The San Zaccaria Altarpiece (also called Madonna Enthroned with Child and Saints) is a painting by the Italian Renaissance painter Giovanni Bellini,  executed in 1505 and located in the church of San Zaccaria, Venice.

History
The work was mentioned in 1648 by writer and painter Carlo Ridolfi as a large panel commissioned in memory of Venetian politician and diplomat Pietro Cappello; he described it as "one of the most beautiful and delicate by the artist".

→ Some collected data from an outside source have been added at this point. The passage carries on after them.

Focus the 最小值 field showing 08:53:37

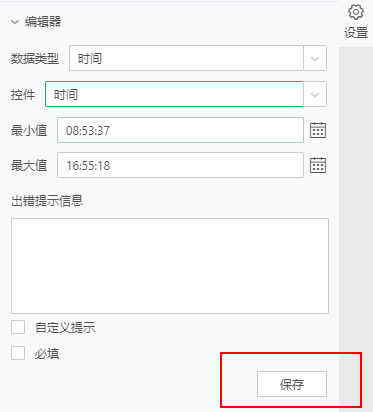(x=180, y=130)
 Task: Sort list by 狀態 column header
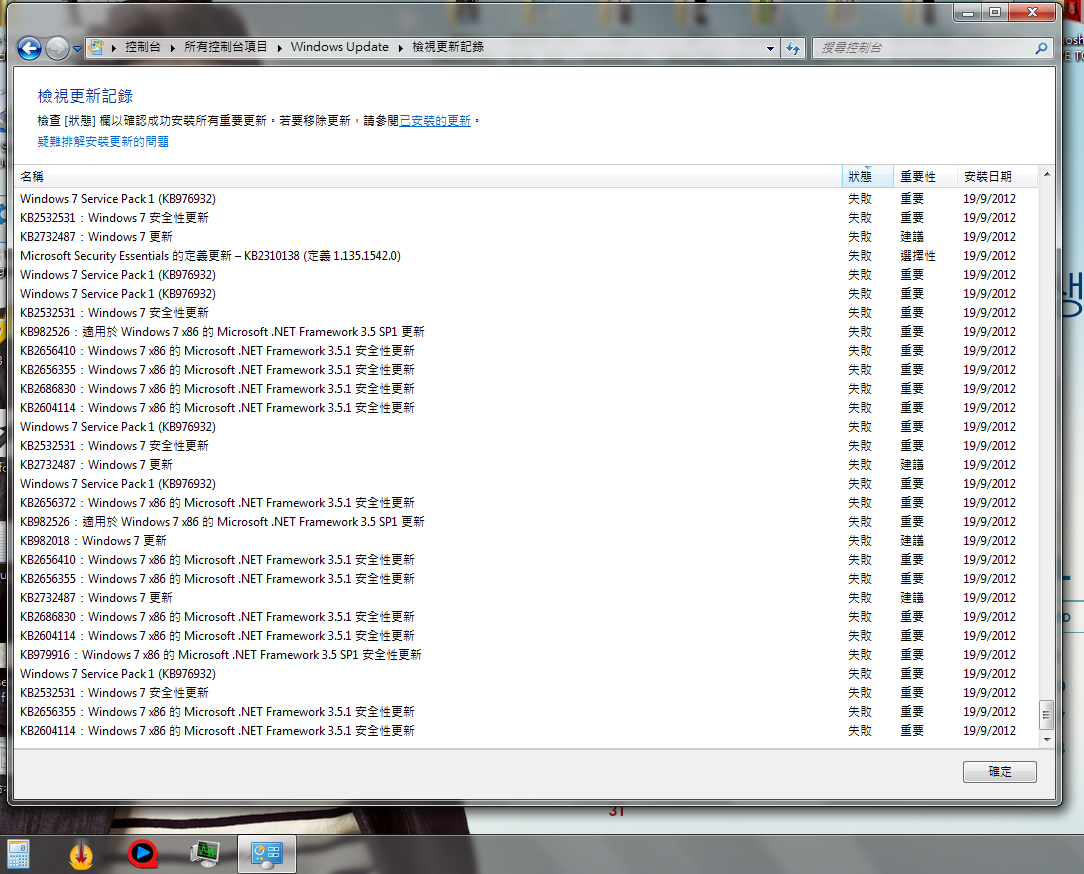[859, 176]
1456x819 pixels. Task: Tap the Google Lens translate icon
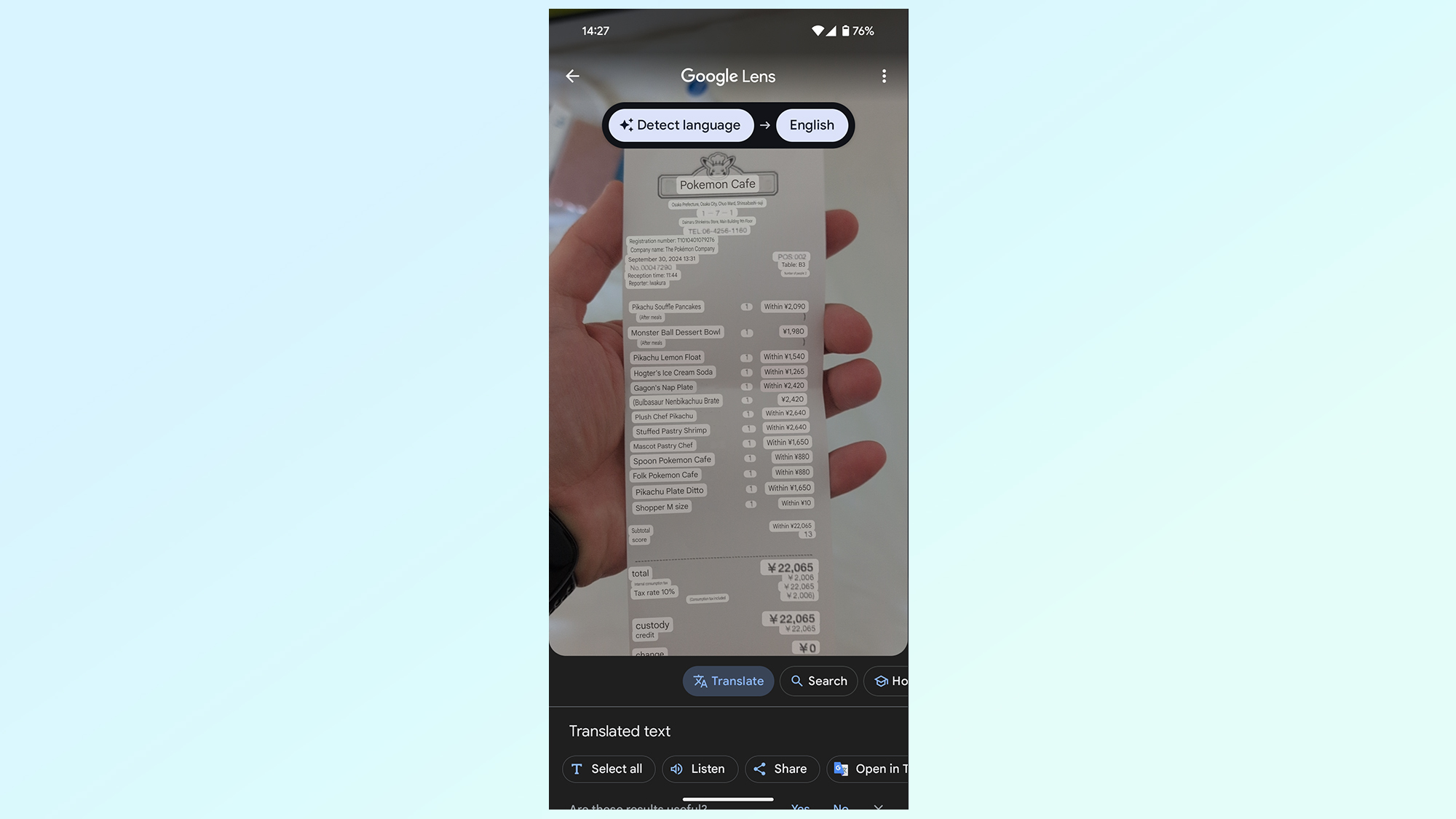(x=700, y=681)
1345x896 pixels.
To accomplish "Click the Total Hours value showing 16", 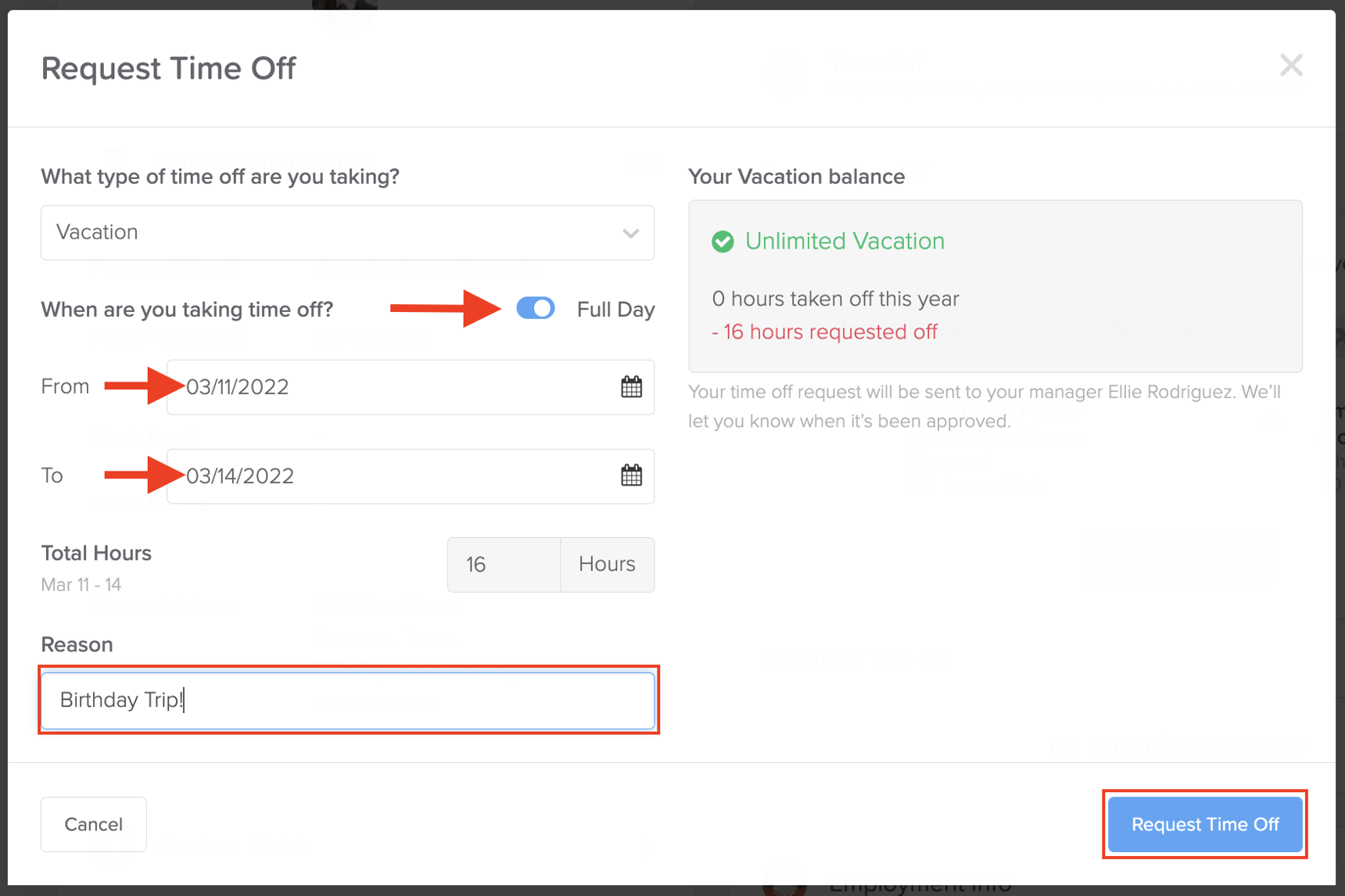I will (x=504, y=564).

It is Bellini's first work in which the influence of Giorgione is undeniable, starting the  last phase in the artist's career, a tonalist one

Description
The work is set in a large niche, depicting a sacred conversation within an established scheme: the Madonna and Child enthroned, a musician angel on a step and four saints placed symmetrically at the sides. They are St. Peter the Apostle, St. Catherine of Alexandria, St. Lucy and St. Jerome.

While the general ensemble is not different from previous works, such as the San Giobbe Altarpiece (which shares the apse with mosaics, for example), Bellini introduced some novelties, such as the side openings with landscape, inspired by Alvise Vivarini  Battutii Altarpiece, once in Belluno (now lost). The colors and light show the new adherence of Bellini to Giorgione's color and mood style.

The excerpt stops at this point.